Depuis le mardi 7 juillet 2026, toute voiture neuve vendue en Europe doit être équipée de deux systèmes jusque-là optionnels : un freinage d’urgence automatique et un dispositif de surveillance du regard, conçu pour lutter contre l’endormissement au volant. La mesure, issue d’une nouvelle réglementation européenne, s’applique aux voitures particulières et aux utilitaires légers neufs.
Le premier système repose sur une caméra fixée à l’avant du véhicule. Elle détecte automatiquement les signes de fatigue ou d’inattention du conducteur, par exemple quand celui-ci fixe son téléphone ou la console centrale au lieu de la route. Arnaud Aymé, spécialiste transports au cabinet SIA, décrit une « caméra qui détecte automatiquement des signes de fatigue ou d’inattention, et qui, dans ce cas-là, émet un signal sonore ».
Le second système concerne le freinage. Dès que la voiture dépasse 50 km/h et détecte un danger, elle freine d’elle-même, ce qui doit permettre de mieux protéger les piétons et les cyclistes. Un signal lumineux accompagne ce freinage automatique : les feux arrière, au lieu de s’allumer fixement, clignotent.
Arnaud Aymé confir sur RMC : « au lieu d’avoir des feux stop qui simplement s’allument, ces feux stop seront clignotants. Ça vise à prévenir de manière encore plus visible les véhicules derrière ».
La Commission européenne estime que ces deux dispositifs permettraient d’éviter jusqu’à 25 000 morts d’ici à 2038.
Un surcoût qui pourrait ne pas être répercuté
L’intégration de ces caméras et capteurs a un prix, que les constructeurs devront absorber ou répercuter sur leurs modèles. Arnaud Aymé chiffre, « un coût qui se chiffre en centaines d’euros pour atteindre le millier d’euros. Ça reste marginal sur des modèles haute-gamme, mais par contre c’est tout à fait significatif sur des modèles d’entrée de gamme ».
Une voiture premium absorbe facilement quelques centaines d’euros supplémentaires ; un modèle d’entrée de gamme, destiné aux ménages aux budgets serrés, encaisse plus difficilement la hausse.

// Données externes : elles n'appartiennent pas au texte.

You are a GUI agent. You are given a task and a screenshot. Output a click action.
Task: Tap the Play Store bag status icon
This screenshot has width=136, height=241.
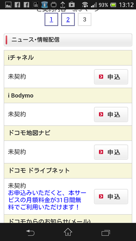(71, 5)
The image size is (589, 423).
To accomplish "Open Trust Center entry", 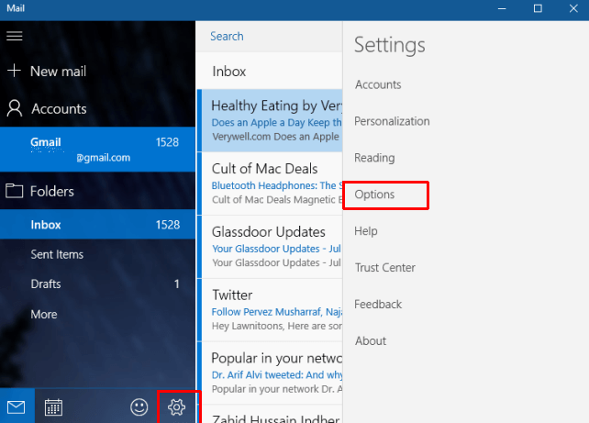I will [385, 268].
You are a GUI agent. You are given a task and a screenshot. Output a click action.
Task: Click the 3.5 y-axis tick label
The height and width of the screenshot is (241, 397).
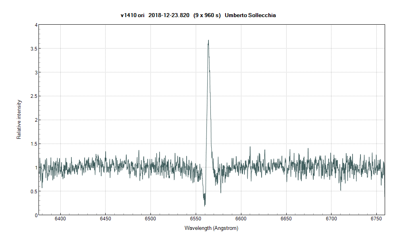(33, 49)
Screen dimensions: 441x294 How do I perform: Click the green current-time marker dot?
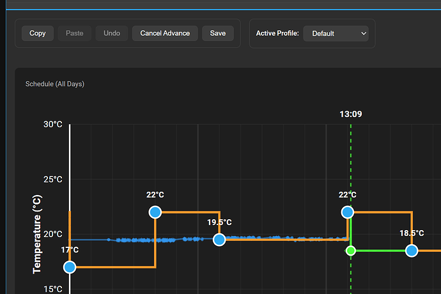(350, 251)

Certains automobilistes pourraient se tourner vers l’occasion ou garder leur véhicule actuel plutôt que de payer ce surcoût. Rien ne dit pourtant que les constructeurs choisiront de le répercuter sur les étiquettes. Michel Holtz, journaliste automobile pour le site Caradisiac.com, se montre prudent sur ce point : « ce n’est pas sûr », dit-il, avant d’évoquer un contexte de baisse des ventes de voitures neuves qui pourrait pousser les marques à limiter la hausse des prix pour continuer à vendre des voitures.
Reste la question des données. Les nouveaux systèmes suscitent des critiques chez les consommateurs, qui s’interrogent sur l’usage fait des images captées par la caméra de surveillance du regard. Sur Le Supplément du Morning RMC, Michel Holtz relève que les automobilistes « ne savent pas ce qui est fait du contenu de ces caméras ». Il tranche en estimant que personne n’est content, sauf la sécurité routière.
L’obligation ne s’applique qu’aux voitures achetées à partir du 7 juillet 2026. Les véhicules déjà immatriculés ne sont pas concernés, et leurs propriétaires n’ont aucune installation à effectuer après coup. Les futurs acheteurs sont invités à vérifier précisément les équipements inclus dans le modèle choisi, et leur éventuelle incidence sur le prix, avant de signer.